START Listed entries
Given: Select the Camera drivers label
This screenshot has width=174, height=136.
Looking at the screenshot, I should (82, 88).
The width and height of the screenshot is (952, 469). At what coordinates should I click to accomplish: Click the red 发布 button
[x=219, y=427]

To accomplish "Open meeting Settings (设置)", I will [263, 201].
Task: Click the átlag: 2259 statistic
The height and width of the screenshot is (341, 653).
END Listed entries
START Listed entries
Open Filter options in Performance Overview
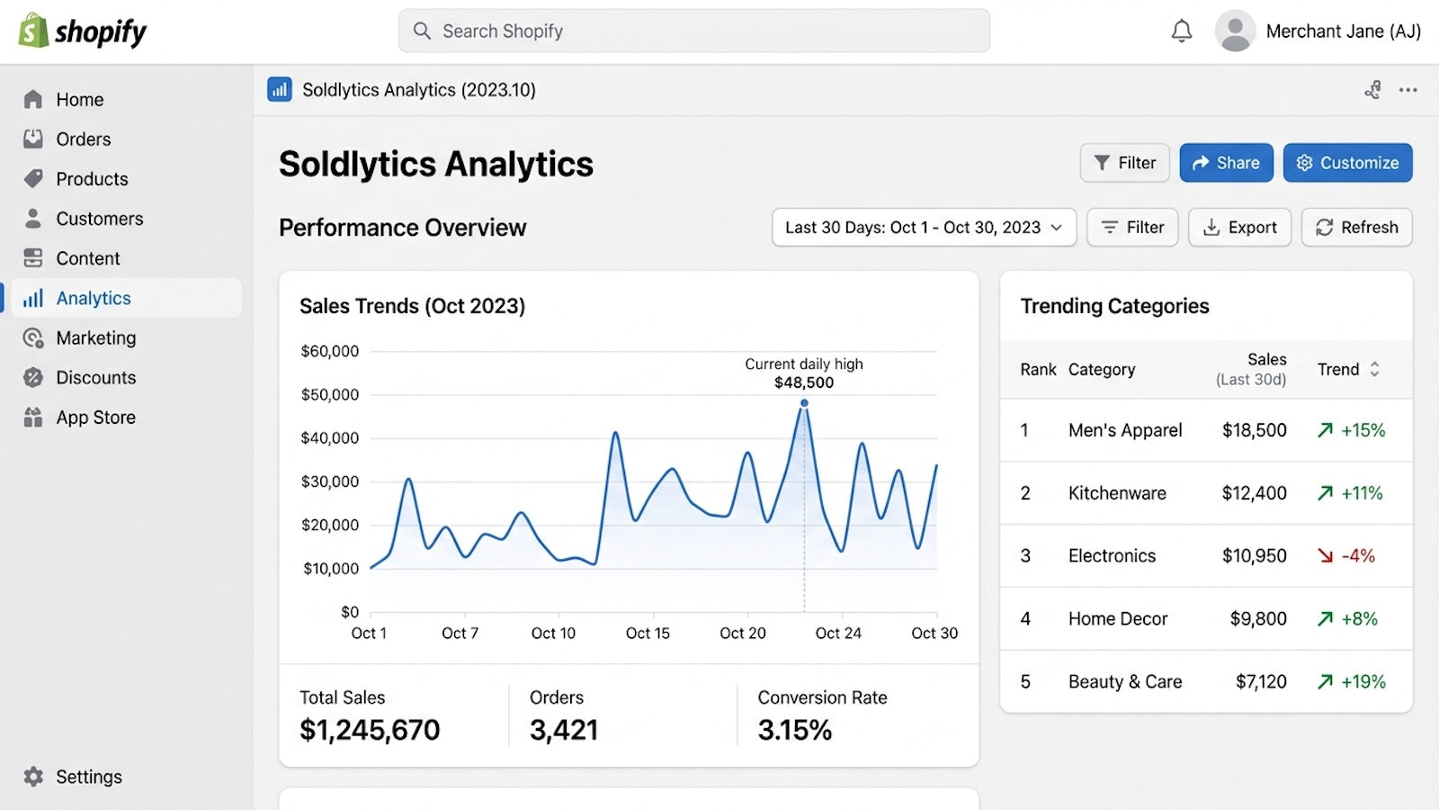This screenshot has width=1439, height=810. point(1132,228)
END Listed entries
START Listed entries
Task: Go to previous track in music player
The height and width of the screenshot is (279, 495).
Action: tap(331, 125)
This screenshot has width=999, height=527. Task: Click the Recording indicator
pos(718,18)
END Listed entries
Exercise brief
Looking at the data above, return every line from the one with "Given: Select the Camera drivers label" down to the one with "The height and width of the screenshot is (341, 653).", exactly and inclusively.

Task response
Given: Select the Camera drivers label
This screenshot has width=174, height=136.
Looking at the screenshot, I should (82, 88).
The width and height of the screenshot is (952, 469). At what coordinates should I click to accomplish: Click the red 发布 button
[x=219, y=427]

To accomplish "Open meeting Settings (设置)", I will [263, 201].
Task: Click the átlag: 2259 statistic
The height and width of the screenshot is (341, 653).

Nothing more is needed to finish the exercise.